GIVEN TEXT:
------------------------

# Wir sprechen Deutsch! (German Language Club)



## departuresong (Oct 28, 2009)

This club is for any German language enthusiasts—fluent speakers, those still learning, and anyone who is not knowledgeable about the language but is still intrigued by it.

Please feel free to join and exercise your German-speaking abilities! (Or lack thereof.)

Some useful links:
Filb.de
Use Pokémon to help you apply the language.
FreeRice German Practice
Expand your vocabulary and save lives at the same time.
"Deutsch" Radio on Last.fm
Rock out like the Germans do.
Google Translate
It's always a great last resort.
List of members:
ShiningGlass
Twiggy for victory
goldenquagsire
Mike the Foxhog


----------



## Lars The Turtwig (Oct 28, 2009)

*COUNT ME IN!*

Im a 50% german, speak almost fluently and am not bad in writting.

P.S. 75% of what I learned in german comes from playing with *GBA*/*DS*. The irony..


----------



## goldenquagsire (Oct 30, 2009)

I'm basically in the same situation as Twiggy. I'm half-German and can speak the language to a decent standard (my grammar is horrible but apparently the locals understand it so that's alright then~)

I'm also taking German AS with a class of six other people. we're one of the smallest classes in the year. :D


----------



## Not Meowth (Oct 30, 2009)

I'll join since I feel bad that the French Club is getting so many more members D':

I learned German for four years in school, but haven't studied it for well over a year now. I speak a small bit of it but am nowhere near fluent; I'm not even confident enough to post in it really :) It was my favourite subject back then and I've been meaning to pick it up again at some point, but it's glaringly obvious I'll never be fluent or anything so I can't really be bothered.

------------------------

TASK REQUIREMENTS:
• 1. Output the passage of the German language club thread between "## departuresong (Oct" and "intrigued by it.", inclusive.
• 2. Go on with the German language club thread from the point where it stops.
The lines that come next are separate material, unrelated to the German language club thread.

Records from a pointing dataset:
------------------------

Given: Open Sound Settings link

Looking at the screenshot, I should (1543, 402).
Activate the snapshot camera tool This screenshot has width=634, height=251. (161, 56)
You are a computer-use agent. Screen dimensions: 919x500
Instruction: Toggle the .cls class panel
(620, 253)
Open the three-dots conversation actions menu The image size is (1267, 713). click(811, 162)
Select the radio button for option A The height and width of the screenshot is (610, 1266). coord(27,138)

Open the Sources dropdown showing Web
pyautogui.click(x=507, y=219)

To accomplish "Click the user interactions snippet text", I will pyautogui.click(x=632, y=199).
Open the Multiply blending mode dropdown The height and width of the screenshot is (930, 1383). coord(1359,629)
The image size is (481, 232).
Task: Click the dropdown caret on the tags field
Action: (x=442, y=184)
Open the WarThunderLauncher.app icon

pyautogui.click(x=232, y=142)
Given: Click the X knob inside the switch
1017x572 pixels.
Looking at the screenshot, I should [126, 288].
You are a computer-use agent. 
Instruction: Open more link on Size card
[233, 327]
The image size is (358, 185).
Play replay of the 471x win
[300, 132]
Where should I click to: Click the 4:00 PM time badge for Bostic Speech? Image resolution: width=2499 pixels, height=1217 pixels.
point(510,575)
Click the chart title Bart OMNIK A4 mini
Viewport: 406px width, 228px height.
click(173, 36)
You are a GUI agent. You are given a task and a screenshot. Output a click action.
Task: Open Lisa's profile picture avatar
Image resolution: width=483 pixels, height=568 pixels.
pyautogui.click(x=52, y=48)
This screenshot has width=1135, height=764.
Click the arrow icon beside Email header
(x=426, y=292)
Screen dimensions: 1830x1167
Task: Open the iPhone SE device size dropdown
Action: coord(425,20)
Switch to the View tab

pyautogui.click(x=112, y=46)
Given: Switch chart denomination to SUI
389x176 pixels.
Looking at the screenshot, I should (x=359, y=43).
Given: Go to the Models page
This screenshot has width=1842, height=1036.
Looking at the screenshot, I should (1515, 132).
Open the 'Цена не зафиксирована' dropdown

------------------------

RESPONSES TO THE EXERCISE:
• 1.
## departuresong (Oct 28, 2009)

This club is for any German language enthusiasts—fluent speakers, those still learning, and anyone who is not knowledgeable about the language but is still intrigued by it.

• 2.
Oh, also they played us this horrifyingly annoying song over and over to teach us the German alphabet and it is now scarred on my brain forever >.<


----------



## departuresong (Nov 1, 2009)

Thanks for joining, all. =)


----------



## Tarvos (Nov 1, 2009)

Werden wir hier Deutsch mit einander reden?

(I speak German but not fluently, but my girlfriend does...)


----------



## GiratinaGiratina (Nov 3, 2009)

I'd love to join :> learning languages is so much fun, and German is no exception.


----------



## Anonyman (Jan 23, 2010)

Seit vier Jahren lerne ich in die Schule Deutsch, und meiner Meinung nach ist ihn einer toller Sprach!
Yes, the grammar's horrible, but the sentiment's there.


----------



## Music Dragon (Jan 23, 2010)

Aah. Stellen Sie die Amaryllis an einem lichte Platz. Regelmäßig Wasser geben.


----------



## Tsunami (Jan 23, 2010)

Ich bin nicht Duetsch, aber Ich lerne es im Schul.

My spelling sucks, though.


----------



## Flarginsnarf (Jan 24, 2010)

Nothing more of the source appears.